((
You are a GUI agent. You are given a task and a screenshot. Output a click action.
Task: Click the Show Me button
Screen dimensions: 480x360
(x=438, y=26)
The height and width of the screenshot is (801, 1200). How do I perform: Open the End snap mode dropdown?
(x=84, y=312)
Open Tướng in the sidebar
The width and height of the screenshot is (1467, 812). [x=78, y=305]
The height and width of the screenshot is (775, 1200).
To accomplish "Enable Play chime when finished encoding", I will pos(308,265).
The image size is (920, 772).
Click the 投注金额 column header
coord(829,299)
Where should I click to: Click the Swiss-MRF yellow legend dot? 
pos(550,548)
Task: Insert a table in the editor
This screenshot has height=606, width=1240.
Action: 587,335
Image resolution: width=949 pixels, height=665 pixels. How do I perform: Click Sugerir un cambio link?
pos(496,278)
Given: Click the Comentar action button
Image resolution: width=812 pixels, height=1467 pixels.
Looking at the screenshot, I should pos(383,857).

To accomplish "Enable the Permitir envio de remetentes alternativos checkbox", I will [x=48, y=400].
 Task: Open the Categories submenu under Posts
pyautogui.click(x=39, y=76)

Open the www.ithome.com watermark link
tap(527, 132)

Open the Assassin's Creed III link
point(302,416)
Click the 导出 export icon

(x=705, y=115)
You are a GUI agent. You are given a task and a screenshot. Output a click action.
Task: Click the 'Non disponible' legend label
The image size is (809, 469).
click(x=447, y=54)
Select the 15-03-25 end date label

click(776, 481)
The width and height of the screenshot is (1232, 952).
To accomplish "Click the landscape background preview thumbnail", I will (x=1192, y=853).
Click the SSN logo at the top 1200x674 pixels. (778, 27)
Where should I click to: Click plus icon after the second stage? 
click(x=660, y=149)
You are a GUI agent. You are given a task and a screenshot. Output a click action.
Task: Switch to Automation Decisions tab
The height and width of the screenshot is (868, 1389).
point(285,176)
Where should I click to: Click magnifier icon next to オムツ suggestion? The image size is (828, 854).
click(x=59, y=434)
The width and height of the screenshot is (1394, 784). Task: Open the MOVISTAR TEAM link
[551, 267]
))
What the task asks: From the listing above, output exactly the run of lines that starts with the line containing "Click the 投注金额 column header" and ends with the line containing "Task: Click the 'Non disponible' legend label".

Answer for the task:
Click the 投注金额 column header
coord(829,299)
Where should I click to: Click the Swiss-MRF yellow legend dot? 
pos(550,548)
Task: Insert a table in the editor
This screenshot has height=606, width=1240.
Action: 587,335
Image resolution: width=949 pixels, height=665 pixels. How do I perform: Click Sugerir un cambio link?
pos(496,278)
Given: Click the Comentar action button
Image resolution: width=812 pixels, height=1467 pixels.
Looking at the screenshot, I should pos(383,857).

To accomplish "Enable the Permitir envio de remetentes alternativos checkbox", I will [x=48, y=400].
 Task: Open the Categories submenu under Posts
pyautogui.click(x=39, y=76)

Open the www.ithome.com watermark link
tap(527, 132)

Open the Assassin's Creed III link
point(302,416)
Click the 导出 export icon

(x=705, y=115)
You are a GUI agent. You are given a task and a screenshot. Output a click action.
Task: Click the 'Non disponible' legend label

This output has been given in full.